## YOUR OBJECTIVE
I'd like every line in the following listing that holds "agent" copied.

○ ○ ○ ○

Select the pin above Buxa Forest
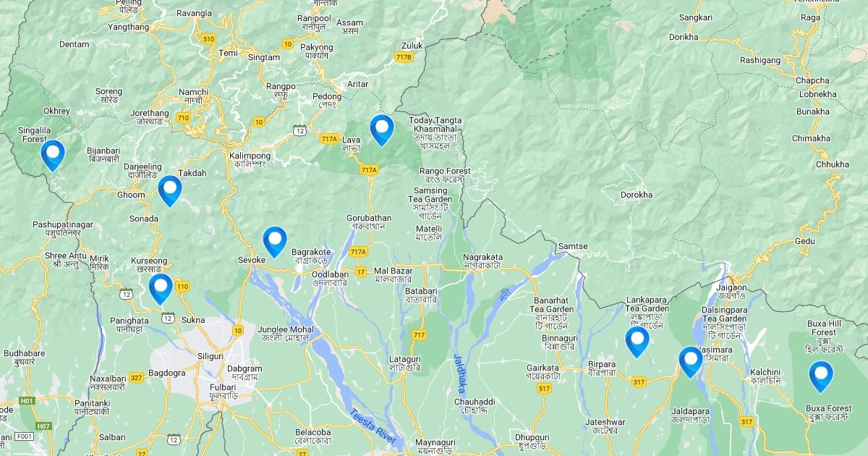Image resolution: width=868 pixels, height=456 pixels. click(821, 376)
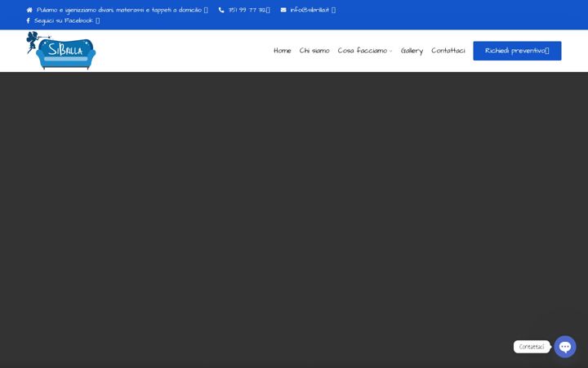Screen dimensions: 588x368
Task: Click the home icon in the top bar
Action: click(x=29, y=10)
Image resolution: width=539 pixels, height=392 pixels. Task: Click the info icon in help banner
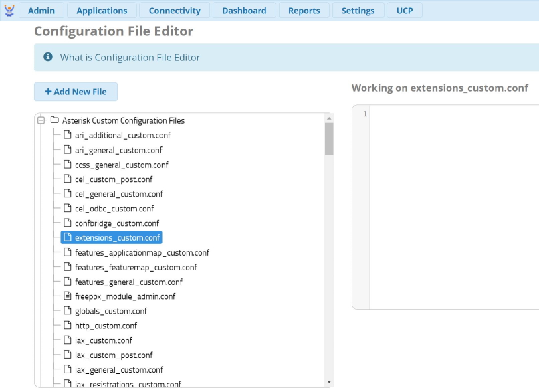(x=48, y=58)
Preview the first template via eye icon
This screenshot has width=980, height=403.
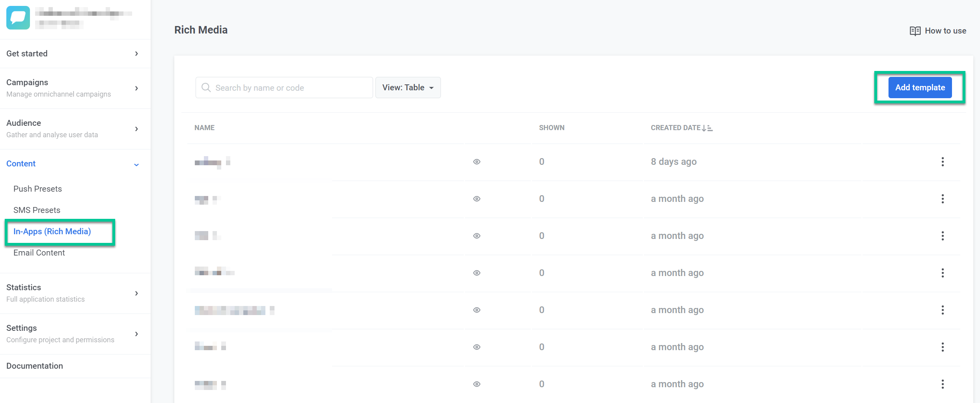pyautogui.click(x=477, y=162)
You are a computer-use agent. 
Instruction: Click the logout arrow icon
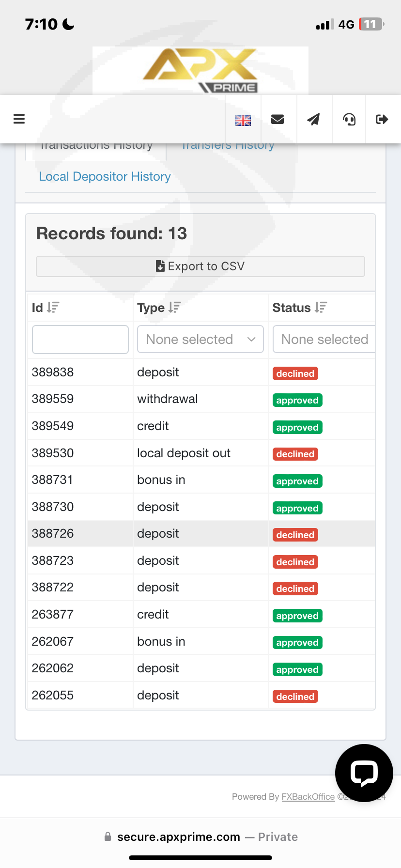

○ ○ ○ ○

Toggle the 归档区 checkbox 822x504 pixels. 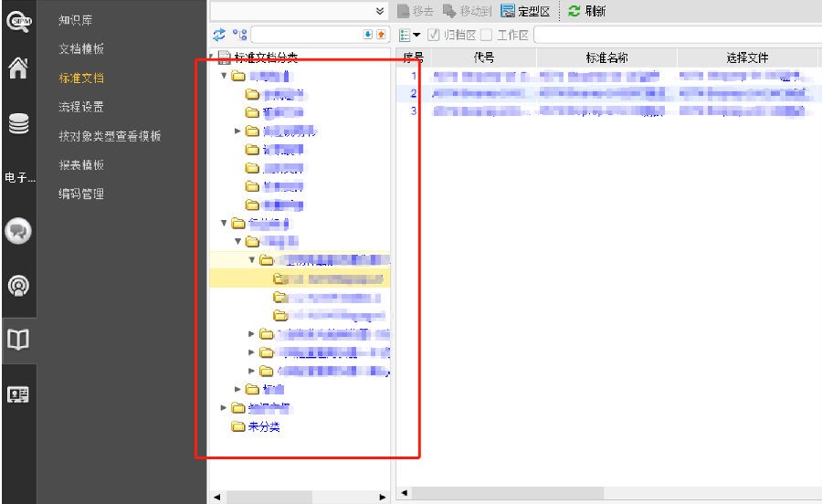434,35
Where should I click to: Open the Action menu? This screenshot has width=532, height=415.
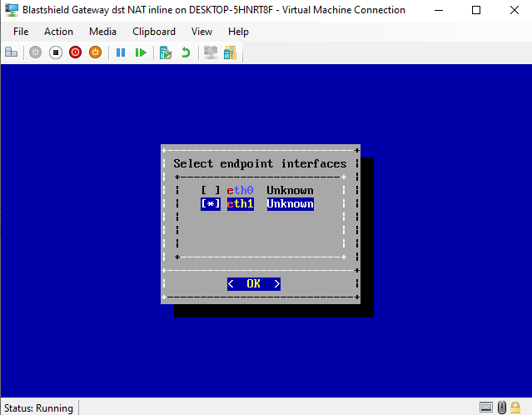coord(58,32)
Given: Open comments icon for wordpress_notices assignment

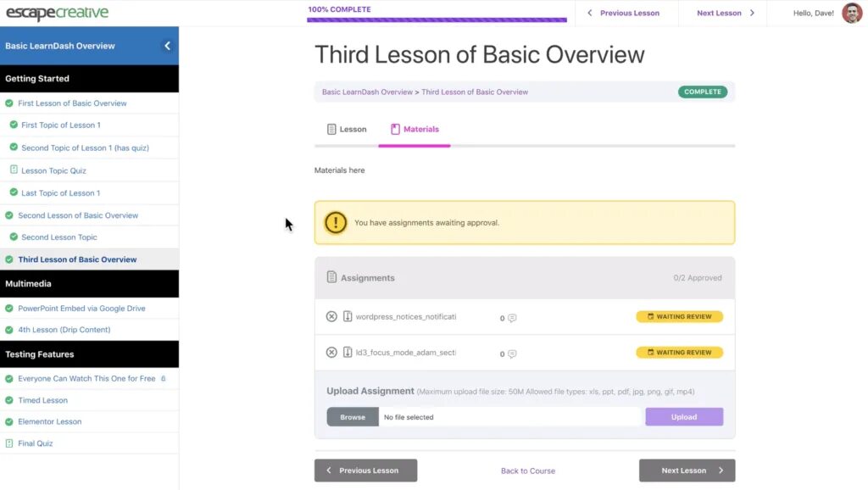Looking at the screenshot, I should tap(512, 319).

○ ○ ○ ○

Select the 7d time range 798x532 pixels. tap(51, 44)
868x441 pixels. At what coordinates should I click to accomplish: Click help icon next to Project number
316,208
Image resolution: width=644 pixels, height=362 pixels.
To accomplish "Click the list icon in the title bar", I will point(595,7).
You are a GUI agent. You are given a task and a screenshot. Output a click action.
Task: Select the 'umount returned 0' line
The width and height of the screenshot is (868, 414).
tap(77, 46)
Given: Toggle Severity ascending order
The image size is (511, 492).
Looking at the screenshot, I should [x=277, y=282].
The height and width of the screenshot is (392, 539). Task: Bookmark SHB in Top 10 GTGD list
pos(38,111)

○ ○ ○ ○

## WORKED SOLUTION
You are a computer-use agent. 
You are a GUI agent. You are given a task and a screenshot. Output a click action.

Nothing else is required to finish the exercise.